Text provided —
More Light
Lawrence Ferlinghetti’s wide-angle vision.
My former wife was the inspiration for Against the Chalk Cliffs. The cliffs are above the beach in Bolinas, California, where we used to hang out while still living in North Beach, San Francisco. The cliffs are not really chalk but I felt that “chalk” in the title gave a sense of fragility and vulnerability to the subject. I felt she was fragile. I painted it in my first San Francisco studio at 9 Mission Street and the Embarcadero (the Audiffred Building). I inherited the studio from Hassel Smith, the figurative painter who had turned to the non-objective. There were other painters of the San Francisco figurative movement on the same floor, including Frank Lobdell. It was a marvelous studio, a big third-floor loft looking out on the Bay. There was no heat except for a small pot-bellied stove, and there was no electricity above the ground floor. (Just like Paris—which I had just left.) The rent was $29 a month. There was an Alcoholics Anonymous “Seven Seas Club” on the second floor, and during the Great Waterfront Strike of the thirties labor leaders (Harry Lundgren or Harry Bridges) also had their offices there.
•
“All I wanted to do was paint sunlight on the side of a house,” said Edward Hopper (or words to that effect), and there have been legions of poets and filmmakers obsessed with light. I would side with the irrational visionary romantic who says light came first, and darkness but a fleeting shadow to be swept away with more light. (“More light!” cried the great poet, dying.) Poets and painters are the natural bearers of it, and all I ever wanted to do was paint light on the walls of life.

Dataset extract —
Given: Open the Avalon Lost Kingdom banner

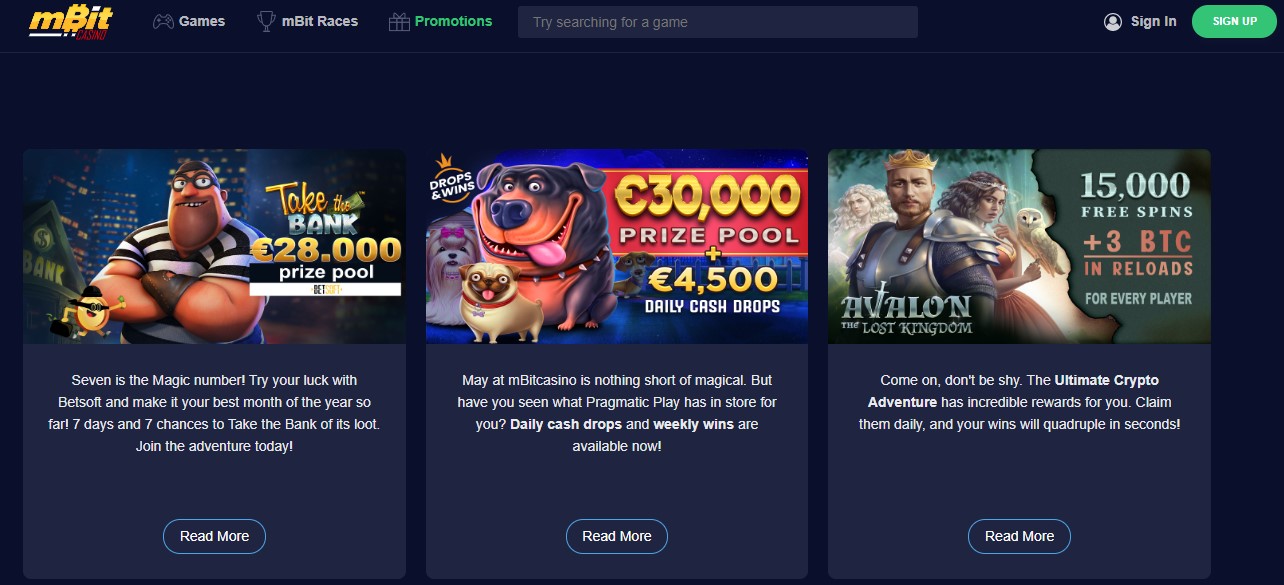Looking at the screenshot, I should tap(1019, 247).
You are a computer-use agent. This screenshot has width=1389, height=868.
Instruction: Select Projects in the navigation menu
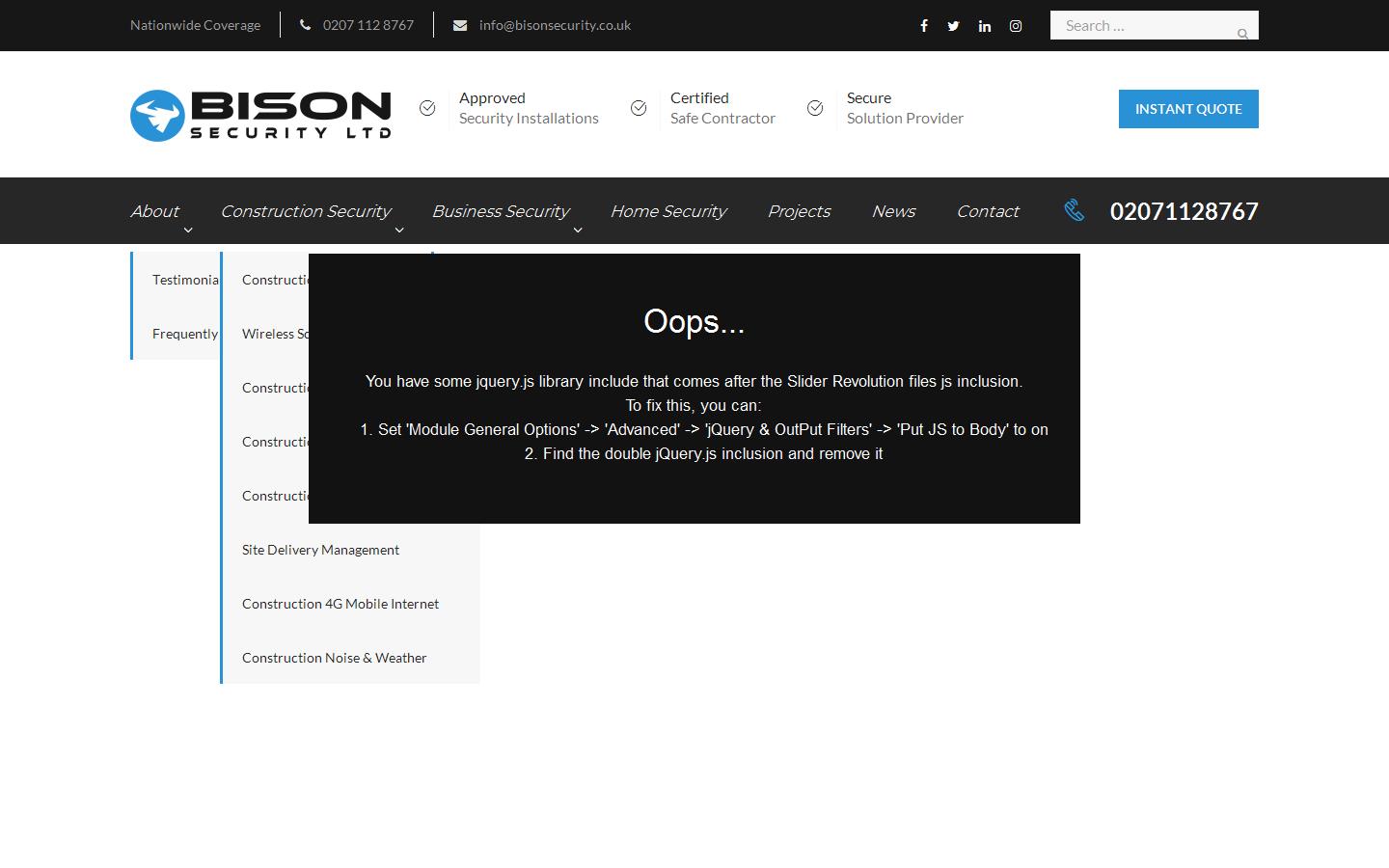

Stated task —
Print the whole text on Lawrence Ferlinghetti's painting and light without a single change. This data is not required for what comes next.

Completed task —
More Light
Lawrence Ferlinghetti’s wide-angle vision.
My former wife was the inspiration for Against the Chalk Cliffs. The cliffs are above the beach in Bolinas, California, where we used to hang out while still living in North Beach, San Francisco. The cliffs are not really chalk but I felt that “chalk” in the title gave a sense of fragility and vulnerability to the subject. I felt she was fragile. I painted it in my first San Francisco studio at 9 Mission Street and the Embarcadero (the Audiffred Building). I inherited the studio from Hassel Smith, the figurative painter who had turned to the non-objective. There were other painters of the San Francisco figurative movement on the same floor, including Frank Lobdell. It was a marvelous studio, a big third-floor loft looking out on the Bay. There was no heat except for a small pot-bellied stove, and there was no electricity above the ground floor. (Just like Paris—which I had just left.) The rent was $29 a month. There was an Alcoholics Anonymous “Seven Seas Club” on the second floor, and during the Great Waterfront Strike of the thirties labor leaders (Harry Lundgren or Harry Bridges) also had their offices there.
•
“All I wanted to do was paint sunlight on the side of a house,” said Edward Hopper (or words to that effect), and there have been legions of poets and filmmakers obsessed with light. I would side with the irrational visionary romantic who says light came first, and darkness but a fleeting shadow to be swept away with more light. (“More light!” cried the great poet, dying.) Poets and painters are the natural bearers of it, and all I ever wanted to do was paint light on the walls of life.